Der Gesetzesvorschlag, der steuerliche Privilegien für Flüssiggas bis 2021 und Erdgas bis 2024 vorsieht, befindet sich zwar noch in der Ressort- und Verbändeabstimmung, doch gilt das Zustandekommen als sehr wahrscheinlich. Dieses Signal aus der Politik nahmen die Führungskräfte aus Mineralöl- und Kraftstoffwirtschaft, Automobilindustrie und von Energieversorgern wohlwollend zur Kenntnis. Sie waren in Hamburg zusammengekommen, um über Zukunftsstrategien für Kraftstoffe in Europa zu debattieren.

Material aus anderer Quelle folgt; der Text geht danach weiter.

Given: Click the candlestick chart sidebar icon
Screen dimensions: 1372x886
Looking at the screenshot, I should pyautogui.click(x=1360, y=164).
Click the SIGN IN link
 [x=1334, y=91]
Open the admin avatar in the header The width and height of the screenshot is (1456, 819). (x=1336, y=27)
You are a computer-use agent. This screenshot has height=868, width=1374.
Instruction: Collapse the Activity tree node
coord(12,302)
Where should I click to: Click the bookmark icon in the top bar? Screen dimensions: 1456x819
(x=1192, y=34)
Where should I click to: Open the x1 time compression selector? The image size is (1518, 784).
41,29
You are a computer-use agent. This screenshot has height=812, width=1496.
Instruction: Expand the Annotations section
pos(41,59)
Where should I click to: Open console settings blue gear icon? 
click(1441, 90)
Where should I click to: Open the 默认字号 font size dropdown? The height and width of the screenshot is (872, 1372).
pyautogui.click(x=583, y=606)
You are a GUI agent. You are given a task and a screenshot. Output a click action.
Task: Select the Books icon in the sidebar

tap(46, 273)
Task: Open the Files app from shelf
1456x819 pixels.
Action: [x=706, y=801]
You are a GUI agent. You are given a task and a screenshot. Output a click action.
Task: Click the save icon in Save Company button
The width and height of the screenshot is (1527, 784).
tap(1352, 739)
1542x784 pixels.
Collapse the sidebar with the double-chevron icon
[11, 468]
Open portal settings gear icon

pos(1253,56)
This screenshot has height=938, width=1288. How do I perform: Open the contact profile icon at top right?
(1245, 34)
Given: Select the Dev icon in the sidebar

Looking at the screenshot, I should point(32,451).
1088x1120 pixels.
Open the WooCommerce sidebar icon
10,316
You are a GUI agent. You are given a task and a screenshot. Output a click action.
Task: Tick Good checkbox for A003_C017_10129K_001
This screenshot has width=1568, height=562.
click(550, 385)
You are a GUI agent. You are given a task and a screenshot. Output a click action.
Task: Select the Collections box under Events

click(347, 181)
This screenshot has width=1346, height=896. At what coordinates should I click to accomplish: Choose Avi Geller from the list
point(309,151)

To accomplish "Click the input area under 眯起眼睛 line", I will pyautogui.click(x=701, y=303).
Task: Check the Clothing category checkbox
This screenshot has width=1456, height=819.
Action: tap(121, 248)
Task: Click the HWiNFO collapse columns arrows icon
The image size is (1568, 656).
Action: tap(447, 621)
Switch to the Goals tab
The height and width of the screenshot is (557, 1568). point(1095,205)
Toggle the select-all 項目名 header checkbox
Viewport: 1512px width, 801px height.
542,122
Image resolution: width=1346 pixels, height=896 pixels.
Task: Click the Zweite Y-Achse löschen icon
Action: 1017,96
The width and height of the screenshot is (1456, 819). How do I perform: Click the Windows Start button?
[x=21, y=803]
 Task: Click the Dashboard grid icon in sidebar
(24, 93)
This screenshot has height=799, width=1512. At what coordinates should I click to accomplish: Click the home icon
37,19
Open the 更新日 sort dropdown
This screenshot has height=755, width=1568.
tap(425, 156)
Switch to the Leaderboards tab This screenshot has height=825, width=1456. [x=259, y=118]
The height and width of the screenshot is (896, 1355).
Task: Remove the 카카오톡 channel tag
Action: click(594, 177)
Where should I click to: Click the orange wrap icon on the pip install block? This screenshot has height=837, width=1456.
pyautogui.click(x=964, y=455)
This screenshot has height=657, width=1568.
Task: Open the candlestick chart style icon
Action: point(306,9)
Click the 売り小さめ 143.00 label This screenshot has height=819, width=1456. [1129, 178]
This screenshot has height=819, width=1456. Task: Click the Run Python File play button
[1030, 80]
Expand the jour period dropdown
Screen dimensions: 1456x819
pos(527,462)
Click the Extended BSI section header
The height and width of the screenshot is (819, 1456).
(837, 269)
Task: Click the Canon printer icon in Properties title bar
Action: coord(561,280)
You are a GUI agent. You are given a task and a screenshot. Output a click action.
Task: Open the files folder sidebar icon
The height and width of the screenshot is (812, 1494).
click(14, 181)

Rainer Wiek, EID-Chefredakteur, gab in seiner Analyse des Kraftstoffmarkts zu verstehen, dass bei aller Diskussion um alternative Kraftstoffe nicht vergessen werden dürfe, dass die fossilen Energieträger ein optimales Paket abgeben, wenn man einmal die Emissionen außen vorlässt. An der Reichweite und dem Preis-Leistungs-Verhältnis müssen sich die Alternativen messen lassen. Der niedrige Ölpreis sei gegenwärtig natürlich kontraproduktiv und bedürfe einer Regulierung, forderte Wiek.

Eine der saubersten Alternativen will gerade deshalb nicht in Fahrt kommen. Obwohl ein mit Erdgas (CNG) betriebenes Auto gegenüber Benzin- und Diesel-Fahrzeugen 99 Prozent weniger Feinstaub-Emissionen und rund 90 Prozent weniger Stickoxide verursacht, nimmt die Zahl der Tankstellen (910) und die der zugelassenen Autos nicht nennenswert zu. Rund 80.000 sind derzeit auf deutschen Straßen unterwegs. Damit sei man weit vom Ziel entfernt, Erdgas am Kraftstoff-Mix bis 2020 mit vier Prozent zu beteiligen. Das entspräche rund 1,4 Millionen Fahrzeugen.

Nachfrage nach Autogas stockt

Deutlich höher ist die Zahl der zugelassenen LPG-Fahrzeuge mit rund 500.000. Jedoch ist auch hier ein leichter Rückgang zu verzeichnen, obwohl sich die Zahl der öffentlich zugänglichen Autogas-Tankstellen 2015 noch einmal um etwa 100 auf über 7.000 erhöht hat.

Umfragen zeigen aber, dass Verbraucher nach den Verunsicherungen durch Dieselgate in Zukunft verstärkt auf die Elektromobilität setzen wollen, bemerkte Wiek. Sie blüht bisher – allerdings aus verschiedenen Gründen – nicht auf: zum einen wegen des Preises, der in keinem Verhältnis zur Reichweite (130 bis 190 Kilometer) ­stehe, da sei aber auch die Ladeinfrastruktur, sagte Wiek. Gerade einmal 5.600 öffentliche Ladestellen an 2.500 Standorten gebe es aktuell. Das schrecke Autokäufer ab. Außerdem erwarten potenzielle Kunden ein größeres Fahrzeugsortiment.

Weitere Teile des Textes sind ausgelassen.